A skin is data. A template is data. Pure and simple - they're things that have meaning to the code, but aren't code. They might have code like qualities (and using the conditional rendering combined with includes are probably turing complete), but they are data. (Much like perl source code is data to the perl compiler)
Putting extra "files" into the bin directory simply for skinning is a really nasty way of doing this. Really nasty. One more time: REALLY nasty.
--
MichaelSparks - 02 Jul 2003
IANAOOG (I am not an OO Guru (tm)

) but I smell featuritis. Why
dynamically selectable? Only small percent of users ever bothers to set custom skin. Even smaller percent will want to do this dynamically. IMHO so much more important things to fix in Twiki. What a waste of time and efforts!

All IMHO, of course.
--
PeterMasiar - 03 Jul 2003
Dynamicly changing skins is useful for the "I don't know what I want. I just want to see what everything looks like, without mucking about" stage. After a site's design has been settled on it probably wouldn't be used very much -- but it would go a long way to easing the pain for new administrators (and users if they are the kind that actually do change preferences).
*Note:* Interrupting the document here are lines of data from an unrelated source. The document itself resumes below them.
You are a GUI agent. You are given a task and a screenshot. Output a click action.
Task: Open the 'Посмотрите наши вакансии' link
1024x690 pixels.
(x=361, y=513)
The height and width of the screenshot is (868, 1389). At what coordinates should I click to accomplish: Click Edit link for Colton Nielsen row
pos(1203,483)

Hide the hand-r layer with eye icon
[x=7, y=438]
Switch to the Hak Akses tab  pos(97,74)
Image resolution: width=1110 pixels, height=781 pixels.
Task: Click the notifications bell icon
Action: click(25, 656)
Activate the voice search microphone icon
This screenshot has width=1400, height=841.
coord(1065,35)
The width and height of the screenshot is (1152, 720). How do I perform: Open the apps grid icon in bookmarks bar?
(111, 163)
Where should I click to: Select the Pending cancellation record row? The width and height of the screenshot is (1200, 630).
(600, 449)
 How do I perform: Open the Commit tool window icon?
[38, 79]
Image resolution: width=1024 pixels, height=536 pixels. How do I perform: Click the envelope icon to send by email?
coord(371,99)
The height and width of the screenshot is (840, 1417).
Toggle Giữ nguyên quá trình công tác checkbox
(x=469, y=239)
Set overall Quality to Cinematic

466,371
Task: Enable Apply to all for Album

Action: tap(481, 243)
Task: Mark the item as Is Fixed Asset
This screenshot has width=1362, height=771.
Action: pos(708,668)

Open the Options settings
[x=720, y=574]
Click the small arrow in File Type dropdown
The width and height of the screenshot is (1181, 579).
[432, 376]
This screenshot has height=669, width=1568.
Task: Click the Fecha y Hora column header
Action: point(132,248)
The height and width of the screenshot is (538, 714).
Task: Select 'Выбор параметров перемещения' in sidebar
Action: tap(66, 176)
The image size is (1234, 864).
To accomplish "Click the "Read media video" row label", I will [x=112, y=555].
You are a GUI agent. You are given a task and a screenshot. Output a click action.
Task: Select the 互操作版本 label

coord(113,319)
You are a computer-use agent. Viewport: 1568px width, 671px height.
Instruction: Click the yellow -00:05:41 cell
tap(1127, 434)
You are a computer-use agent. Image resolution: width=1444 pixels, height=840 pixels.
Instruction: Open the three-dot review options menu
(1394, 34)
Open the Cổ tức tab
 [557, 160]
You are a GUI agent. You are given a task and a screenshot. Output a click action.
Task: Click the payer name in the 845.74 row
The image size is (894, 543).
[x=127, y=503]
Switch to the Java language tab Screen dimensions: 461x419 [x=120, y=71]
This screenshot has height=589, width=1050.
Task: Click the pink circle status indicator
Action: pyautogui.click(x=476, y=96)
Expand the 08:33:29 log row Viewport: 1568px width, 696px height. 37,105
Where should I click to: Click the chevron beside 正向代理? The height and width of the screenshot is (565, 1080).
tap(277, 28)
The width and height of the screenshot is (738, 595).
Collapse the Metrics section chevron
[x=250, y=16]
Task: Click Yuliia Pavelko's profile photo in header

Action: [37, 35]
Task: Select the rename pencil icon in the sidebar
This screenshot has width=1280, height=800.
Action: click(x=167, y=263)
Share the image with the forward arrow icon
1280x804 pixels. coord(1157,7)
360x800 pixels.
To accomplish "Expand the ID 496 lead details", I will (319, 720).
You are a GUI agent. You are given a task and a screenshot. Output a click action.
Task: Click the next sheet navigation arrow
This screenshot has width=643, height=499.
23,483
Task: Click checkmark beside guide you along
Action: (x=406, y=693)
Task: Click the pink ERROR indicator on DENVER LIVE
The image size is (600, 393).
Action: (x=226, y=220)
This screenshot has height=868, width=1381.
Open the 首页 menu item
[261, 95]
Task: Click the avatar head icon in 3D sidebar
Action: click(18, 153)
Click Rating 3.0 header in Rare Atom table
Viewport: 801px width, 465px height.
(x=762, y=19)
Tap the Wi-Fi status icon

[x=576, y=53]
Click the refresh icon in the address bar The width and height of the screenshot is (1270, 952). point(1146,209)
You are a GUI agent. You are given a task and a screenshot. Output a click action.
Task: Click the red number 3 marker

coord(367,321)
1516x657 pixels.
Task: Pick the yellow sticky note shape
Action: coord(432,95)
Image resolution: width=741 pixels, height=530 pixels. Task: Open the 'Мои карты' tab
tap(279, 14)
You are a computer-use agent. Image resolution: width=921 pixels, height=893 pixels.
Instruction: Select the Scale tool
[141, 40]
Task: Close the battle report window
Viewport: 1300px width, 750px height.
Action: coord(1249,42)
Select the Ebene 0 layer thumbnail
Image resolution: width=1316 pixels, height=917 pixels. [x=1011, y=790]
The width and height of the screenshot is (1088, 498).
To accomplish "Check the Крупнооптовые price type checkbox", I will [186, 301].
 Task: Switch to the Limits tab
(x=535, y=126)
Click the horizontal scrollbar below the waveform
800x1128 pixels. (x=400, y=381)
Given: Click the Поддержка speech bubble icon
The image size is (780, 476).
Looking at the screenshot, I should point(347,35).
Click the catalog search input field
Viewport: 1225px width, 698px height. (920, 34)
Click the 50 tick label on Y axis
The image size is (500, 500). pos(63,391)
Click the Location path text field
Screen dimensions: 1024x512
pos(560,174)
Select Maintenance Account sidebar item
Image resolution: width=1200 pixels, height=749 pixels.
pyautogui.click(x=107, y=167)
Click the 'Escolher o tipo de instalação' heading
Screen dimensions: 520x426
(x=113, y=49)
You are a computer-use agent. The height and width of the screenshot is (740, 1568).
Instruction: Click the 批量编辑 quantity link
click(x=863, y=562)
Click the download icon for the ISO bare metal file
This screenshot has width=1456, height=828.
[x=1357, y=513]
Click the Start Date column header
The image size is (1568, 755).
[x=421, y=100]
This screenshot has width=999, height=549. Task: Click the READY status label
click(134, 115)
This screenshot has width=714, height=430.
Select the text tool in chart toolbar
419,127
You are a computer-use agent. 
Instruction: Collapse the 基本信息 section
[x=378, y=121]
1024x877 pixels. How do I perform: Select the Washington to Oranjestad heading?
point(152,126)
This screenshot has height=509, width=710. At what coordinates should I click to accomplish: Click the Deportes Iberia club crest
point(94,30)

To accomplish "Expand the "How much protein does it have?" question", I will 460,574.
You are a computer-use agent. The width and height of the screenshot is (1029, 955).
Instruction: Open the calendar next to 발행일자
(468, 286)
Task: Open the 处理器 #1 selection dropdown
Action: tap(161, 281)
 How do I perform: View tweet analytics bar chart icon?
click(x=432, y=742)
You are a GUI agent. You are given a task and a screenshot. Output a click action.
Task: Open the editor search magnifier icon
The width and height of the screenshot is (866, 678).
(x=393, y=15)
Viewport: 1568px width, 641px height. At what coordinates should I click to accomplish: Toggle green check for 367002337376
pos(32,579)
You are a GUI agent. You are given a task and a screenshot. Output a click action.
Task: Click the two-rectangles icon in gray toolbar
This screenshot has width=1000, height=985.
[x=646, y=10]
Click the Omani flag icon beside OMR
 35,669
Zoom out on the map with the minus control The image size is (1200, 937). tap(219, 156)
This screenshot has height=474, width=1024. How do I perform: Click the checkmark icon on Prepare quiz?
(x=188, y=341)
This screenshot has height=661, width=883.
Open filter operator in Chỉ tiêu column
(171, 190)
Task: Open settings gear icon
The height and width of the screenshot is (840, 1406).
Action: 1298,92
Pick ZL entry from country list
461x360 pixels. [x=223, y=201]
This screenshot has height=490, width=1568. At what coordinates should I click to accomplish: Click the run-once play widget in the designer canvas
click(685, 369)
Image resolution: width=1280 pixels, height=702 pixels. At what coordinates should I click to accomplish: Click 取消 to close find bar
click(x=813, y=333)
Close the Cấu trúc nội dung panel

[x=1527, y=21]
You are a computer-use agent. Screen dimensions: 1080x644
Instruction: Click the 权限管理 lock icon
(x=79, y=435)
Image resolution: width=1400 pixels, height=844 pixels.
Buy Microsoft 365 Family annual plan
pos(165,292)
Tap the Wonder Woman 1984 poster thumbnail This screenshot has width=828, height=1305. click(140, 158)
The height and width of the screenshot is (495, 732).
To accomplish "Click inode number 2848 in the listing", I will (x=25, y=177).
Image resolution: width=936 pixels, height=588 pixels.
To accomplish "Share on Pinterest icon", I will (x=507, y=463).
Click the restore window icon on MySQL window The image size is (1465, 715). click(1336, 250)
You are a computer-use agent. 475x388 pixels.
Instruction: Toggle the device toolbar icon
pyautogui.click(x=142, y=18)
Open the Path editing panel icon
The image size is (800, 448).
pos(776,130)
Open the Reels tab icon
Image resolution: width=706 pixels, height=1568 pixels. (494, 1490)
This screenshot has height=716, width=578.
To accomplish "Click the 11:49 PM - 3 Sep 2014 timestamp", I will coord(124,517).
So, for me, it wouldn't be necessary that all of twiki support dynamic skins so long as their is one place to quickly pick and choose and experiment. It could be a single javascript powered "selector" page for example.
--
MattWilkie - 03 Jul 2003
You do not need to add any code - any user can check within current Twiki how the same page will look in another skin - just add parameter ?skin=[skinname]. See
http://twiki.med.yale.edu/ycmi/bin/view/Sandbox/SkinTest
for one example. No coding, no hassle (skin needs to be installed, of course). So again, I am missing somethin: why we need this feature?
--
PeterMasiar - 04 Jul 2003
{slaps-forehead} Right. I was thinking, mistakenly, that dynamic skins would be a way of checking them out without going through all the hassle of installing them.
--
MattWilkie - 04 Jul 2003
The difference I took the request to mean is that rather than being a one shot ?skin=
name type thing, it's a more persistant change. Putting skins into webs would make them completely dynamically changeable, and increase TWiki's orthoganality. (eg switch twiki into print skin mode.) I'm not convinced that it's a necessary feature, but the only way to really figure that out is to actually explore the ideas.